Employees cleared brush and planted trees Saturday for local non-profit

About 20 Facilities Management staff and their family members helped beautify a home in Durham's Walltown neighborhood March 15 as part of a community service project with the Doing Good in the Neighborhood campaign.

Volunteers tilled soil, tore down old fences, cleared dead brush and planted a variety of trees and shrubs at a new home on Berkeley Street known as the "Rutba House," built for the School of Conversion. The local non-profit, founded by a pair of Duke Divinity School graduates, uses the house to build community with formally homeless members of the Durham community.

Above, Mark Crute, an electrician with Facilities, and his wife, Beverly, plant a young shrub in a freshly tilled front yard. Volunteers spruced up areas all around the house, installed almost 2,500 square feet of sod and also hauled off old wood and wired fence. Before the March 15 workday, several Facilities staff painted inside the house, refinished donated furniture and also donated money to the Doing Good program.

"Doing something like this makes you feel good at the end of the day," said Keith Guile, a Facilities' grounds supervisor who helped organize the volunteer day.

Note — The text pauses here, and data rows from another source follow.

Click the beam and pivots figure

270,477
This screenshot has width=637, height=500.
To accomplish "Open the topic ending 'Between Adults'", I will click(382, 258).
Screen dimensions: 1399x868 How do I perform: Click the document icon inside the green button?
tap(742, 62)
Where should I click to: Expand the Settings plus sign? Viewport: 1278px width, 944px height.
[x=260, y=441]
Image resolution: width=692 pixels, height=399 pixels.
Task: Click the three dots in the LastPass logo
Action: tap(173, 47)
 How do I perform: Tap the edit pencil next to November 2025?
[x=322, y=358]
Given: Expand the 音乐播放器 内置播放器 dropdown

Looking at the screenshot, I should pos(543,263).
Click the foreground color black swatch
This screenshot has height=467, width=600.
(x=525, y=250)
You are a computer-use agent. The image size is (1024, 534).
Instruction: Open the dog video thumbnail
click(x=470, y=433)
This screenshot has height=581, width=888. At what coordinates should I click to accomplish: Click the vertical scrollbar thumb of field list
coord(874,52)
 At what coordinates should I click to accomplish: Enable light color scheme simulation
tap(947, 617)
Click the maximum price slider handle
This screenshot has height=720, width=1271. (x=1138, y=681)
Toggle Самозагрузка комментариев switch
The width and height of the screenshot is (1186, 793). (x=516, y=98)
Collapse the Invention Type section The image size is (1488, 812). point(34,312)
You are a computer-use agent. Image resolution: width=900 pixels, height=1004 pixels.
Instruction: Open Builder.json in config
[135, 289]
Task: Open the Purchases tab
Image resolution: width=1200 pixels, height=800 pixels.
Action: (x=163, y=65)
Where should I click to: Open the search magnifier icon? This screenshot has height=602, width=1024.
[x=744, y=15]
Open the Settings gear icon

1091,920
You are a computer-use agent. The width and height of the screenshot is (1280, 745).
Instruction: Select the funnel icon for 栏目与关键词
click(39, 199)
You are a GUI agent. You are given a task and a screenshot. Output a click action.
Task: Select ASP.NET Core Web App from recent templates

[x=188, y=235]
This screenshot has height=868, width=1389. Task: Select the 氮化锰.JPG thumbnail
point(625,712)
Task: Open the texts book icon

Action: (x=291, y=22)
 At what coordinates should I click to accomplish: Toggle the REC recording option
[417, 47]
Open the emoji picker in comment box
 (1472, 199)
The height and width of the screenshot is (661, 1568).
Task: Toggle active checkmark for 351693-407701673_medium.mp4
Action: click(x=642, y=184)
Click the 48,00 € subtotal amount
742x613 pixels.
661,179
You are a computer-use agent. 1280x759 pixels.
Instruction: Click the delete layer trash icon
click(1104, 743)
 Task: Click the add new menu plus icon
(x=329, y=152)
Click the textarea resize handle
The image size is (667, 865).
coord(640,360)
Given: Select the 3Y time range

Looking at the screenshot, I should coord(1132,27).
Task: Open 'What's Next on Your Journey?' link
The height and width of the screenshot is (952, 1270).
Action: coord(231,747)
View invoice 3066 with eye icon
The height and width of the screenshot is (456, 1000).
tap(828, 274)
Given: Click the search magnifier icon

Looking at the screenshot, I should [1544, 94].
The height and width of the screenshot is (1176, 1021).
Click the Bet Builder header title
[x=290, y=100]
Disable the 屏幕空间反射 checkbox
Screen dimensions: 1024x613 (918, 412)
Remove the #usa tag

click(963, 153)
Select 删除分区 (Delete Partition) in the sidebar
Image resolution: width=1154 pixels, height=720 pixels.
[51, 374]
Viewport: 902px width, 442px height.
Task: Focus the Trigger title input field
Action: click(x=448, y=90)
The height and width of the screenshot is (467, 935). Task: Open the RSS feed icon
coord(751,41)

Below, Facilities staff rake freshly tilled soil in front of the house before planting about a dozen bushes and trees. Lee Clayton, a locksmith with Facilities, said he and his son, Chase, wanted to help out because it was the right thing to do.

"I wanted to show my son that volunteering and giving back is a good thing," Clayton said. "When someone asks you to do something that will put a smile on the faces of others, it's important to just do it."

Jonathan Wilson-Hartgrove, director of the School for Conversion, which works with Durham youth, formally incarcerated men and women and other at-risk communities, said he was thankful for the variety of services Facilities staff offered.

"Facilities Management was a huge help in making this new Rutba House possible," Wilson-Hartgrove said. "We're all deeply grateful."